* BEGIN RECORDS FOR THIS TASK *

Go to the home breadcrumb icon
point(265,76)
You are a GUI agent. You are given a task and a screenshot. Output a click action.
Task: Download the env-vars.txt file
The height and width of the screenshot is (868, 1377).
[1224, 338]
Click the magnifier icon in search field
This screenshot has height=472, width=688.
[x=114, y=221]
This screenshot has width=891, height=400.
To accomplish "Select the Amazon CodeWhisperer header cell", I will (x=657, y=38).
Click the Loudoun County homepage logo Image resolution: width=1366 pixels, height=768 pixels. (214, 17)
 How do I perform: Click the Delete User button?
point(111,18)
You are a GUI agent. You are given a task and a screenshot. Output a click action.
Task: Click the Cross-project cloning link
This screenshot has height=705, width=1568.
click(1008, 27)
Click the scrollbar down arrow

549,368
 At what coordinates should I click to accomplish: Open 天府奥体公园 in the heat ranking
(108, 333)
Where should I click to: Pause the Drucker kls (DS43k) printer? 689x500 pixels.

* END RECORDS FOR THIS TASK *

TASK INSTRUCTIONS
Copy out every one of the rows above, word for word and in the same order.

RESPONSE TO THE EXERCISE
Go to the home breadcrumb icon
point(265,76)
You are a GUI agent. You are given a task and a screenshot. Output a click action.
Task: Download the env-vars.txt file
The height and width of the screenshot is (868, 1377).
[1224, 338]
Click the magnifier icon in search field
This screenshot has height=472, width=688.
[x=114, y=221]
This screenshot has width=891, height=400.
To accomplish "Select the Amazon CodeWhisperer header cell", I will (x=657, y=38).
Click the Loudoun County homepage logo Image resolution: width=1366 pixels, height=768 pixels. (214, 17)
 How do I perform: Click the Delete User button?
point(111,18)
You are a GUI agent. You are given a task and a screenshot. Output a click action.
Task: Click the Cross-project cloning link
This screenshot has height=705, width=1568.
click(1008, 27)
Click the scrollbar down arrow

549,368
 At what coordinates should I click to accomplish: Open 天府奥体公园 in the heat ranking
(108, 333)
Where should I click to: Pause the Drucker kls (DS43k) printer? 689x500 pixels.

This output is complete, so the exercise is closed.